Industry leaders are calling for additional resources
The hotel industry is applauding the government for providing small businesses with resources that are desperately needed. Many in the industry are urging congress to do more, as the impact of Covid-19 has caused an unprecedent loss of revenue. 1 in 10 hotel rooms remain unoccupied and 2020 is on its way to becoming the worst year on record for hotel occupancy. The financial crisis affecting the hospitality industry has been forecasted to be worse than that of the great depression.
The American Hotel and Lodging Association (AHLA) is calling for additional resources to be poured into the hotel industry. The American Hotel and Lodging Association is requesting the following revisions.
· Provide additional liquidity for severely impacted businesses through a targeted extension of the Paycheck Protection Program (PPP).
· Establish a Commercial Mortgage Backed Securities (CMBS) market relief fund, with a specific focus on the hotel industry, as part of the Federal Reserve’s lending options.
· Make structural changes to the Main Street Lending Facility established under the CARES Act to ensure hotel companies can access the program.
· Include limited liability language to provide a limited safe harbor from exposure liability for hotels that reopen and follow proper public health guidance.

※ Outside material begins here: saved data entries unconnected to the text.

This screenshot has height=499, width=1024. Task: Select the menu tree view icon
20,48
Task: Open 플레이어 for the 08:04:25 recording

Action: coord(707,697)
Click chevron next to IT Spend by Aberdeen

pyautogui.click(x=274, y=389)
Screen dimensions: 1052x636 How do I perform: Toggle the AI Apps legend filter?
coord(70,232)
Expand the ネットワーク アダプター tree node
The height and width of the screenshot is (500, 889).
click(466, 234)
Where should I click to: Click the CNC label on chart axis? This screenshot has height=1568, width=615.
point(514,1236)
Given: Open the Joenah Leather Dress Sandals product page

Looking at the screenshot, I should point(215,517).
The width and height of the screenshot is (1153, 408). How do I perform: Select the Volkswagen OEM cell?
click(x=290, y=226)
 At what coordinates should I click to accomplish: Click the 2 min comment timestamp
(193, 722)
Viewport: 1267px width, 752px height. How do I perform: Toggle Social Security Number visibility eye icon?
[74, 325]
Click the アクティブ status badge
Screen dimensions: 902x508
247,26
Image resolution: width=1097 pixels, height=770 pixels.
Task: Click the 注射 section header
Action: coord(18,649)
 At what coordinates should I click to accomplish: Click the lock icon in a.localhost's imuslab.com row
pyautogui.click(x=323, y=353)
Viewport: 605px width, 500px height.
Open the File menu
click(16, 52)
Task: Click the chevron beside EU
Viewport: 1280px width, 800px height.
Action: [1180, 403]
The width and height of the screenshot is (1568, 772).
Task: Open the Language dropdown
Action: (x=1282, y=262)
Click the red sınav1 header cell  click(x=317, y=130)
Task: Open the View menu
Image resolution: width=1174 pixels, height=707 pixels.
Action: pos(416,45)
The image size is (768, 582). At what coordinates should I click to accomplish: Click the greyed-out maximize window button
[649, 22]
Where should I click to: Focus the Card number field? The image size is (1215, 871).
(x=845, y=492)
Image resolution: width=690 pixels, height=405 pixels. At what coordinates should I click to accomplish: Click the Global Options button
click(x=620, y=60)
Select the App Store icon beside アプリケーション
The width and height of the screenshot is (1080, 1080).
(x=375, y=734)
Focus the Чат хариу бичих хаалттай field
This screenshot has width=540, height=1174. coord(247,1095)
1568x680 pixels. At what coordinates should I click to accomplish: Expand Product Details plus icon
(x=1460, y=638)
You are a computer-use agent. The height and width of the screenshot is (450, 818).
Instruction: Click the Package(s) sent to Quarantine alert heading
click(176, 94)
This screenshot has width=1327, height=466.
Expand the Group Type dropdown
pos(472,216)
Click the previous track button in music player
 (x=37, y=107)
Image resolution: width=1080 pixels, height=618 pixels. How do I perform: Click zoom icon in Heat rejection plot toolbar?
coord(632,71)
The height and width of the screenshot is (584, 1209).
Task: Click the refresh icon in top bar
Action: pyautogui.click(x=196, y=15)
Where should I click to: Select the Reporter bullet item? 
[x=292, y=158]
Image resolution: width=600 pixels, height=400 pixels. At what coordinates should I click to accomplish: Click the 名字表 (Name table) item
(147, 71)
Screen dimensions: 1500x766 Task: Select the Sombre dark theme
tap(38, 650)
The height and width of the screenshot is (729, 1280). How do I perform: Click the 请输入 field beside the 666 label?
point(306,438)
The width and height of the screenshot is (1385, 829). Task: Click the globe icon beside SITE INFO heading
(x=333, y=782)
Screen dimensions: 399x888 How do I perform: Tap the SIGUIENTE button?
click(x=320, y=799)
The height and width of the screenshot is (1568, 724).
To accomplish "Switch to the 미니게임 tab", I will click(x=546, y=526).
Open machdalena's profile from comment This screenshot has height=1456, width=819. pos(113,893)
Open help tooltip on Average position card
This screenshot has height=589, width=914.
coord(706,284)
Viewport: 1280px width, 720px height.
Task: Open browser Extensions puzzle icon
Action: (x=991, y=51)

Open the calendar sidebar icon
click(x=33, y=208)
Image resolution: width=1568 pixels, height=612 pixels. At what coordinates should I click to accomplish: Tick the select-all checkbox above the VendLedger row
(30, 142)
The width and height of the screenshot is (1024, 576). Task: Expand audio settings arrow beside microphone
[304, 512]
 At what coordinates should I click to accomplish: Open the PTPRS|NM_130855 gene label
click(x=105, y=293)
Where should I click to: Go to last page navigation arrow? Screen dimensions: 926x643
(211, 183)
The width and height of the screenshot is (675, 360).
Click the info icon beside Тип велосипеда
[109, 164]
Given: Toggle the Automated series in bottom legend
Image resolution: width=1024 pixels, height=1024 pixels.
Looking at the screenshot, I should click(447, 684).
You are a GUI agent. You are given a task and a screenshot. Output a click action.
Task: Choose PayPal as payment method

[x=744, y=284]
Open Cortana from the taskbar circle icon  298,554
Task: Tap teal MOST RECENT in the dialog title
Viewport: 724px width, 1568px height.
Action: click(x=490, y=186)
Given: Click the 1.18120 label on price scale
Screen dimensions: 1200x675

· Include targeted tax provisions that will benefit severely injured businesses and their employees, including tax credits for capital expenditures or expenses to meet the industry’s Safe Stay initiative; enhanced Employee Retention Credit (ERC); a temporary travel tax credit; exempting taxation on phantom income from loan modification forgiveness or cancelation; and allowing full deductibility of the food and entertainment business expense.
On the brink of collapse
The hospitality industry remains in dire need of assistance, as 4 out of 10 hotel employees are still unemployed. According to the American Hotel and Lodging Association, 36% of hotels had the ability to rehire only 50% of their staff. And millions of hotel employees are still struggling to find employment. Thousands of hotels remain on the brink of closing due to significantly low occupancy rates. Additionally, travel is at an all-time low and this has resulted in a massive loss of jobs and loss of revenue. Labor Day is a major holiday where many Americans make travel plans and it’s normally a booming time of the year for the hotel business. However, with the onset of Covid-19, many Americans are avoiding crowds and opting to stay local. As a result, only 14% of hotels are reserved for the holiday and hotel occupancy is down 65% during this Labor Day as compared to last year.
There is hope
The hotel industry employs millions of employees and adds billions of dollars to the U.S. economy each year. The industry and its employees have been facing one of the most devasting financial crises in recent history and the statistics are staggering. However, there is hope in sight as many hotels are beginning to establish cleaning procedures that ensure the safety of their staff and guests. Occupancy levels have reach near 50% during mid-August and travelers while still weary of the pandemic, are regaining the confidence to travel. Contactless technology enables guests to check in and out digitally and allows them to use their mobile phones to enter their rooms. Options are also available that allow guests to place food orders and request assistance without ever coming in contact with hotel employees. 80% of travelers are in favor of hotels providing digital services and these contactless options will be the key to restoring customer confidence.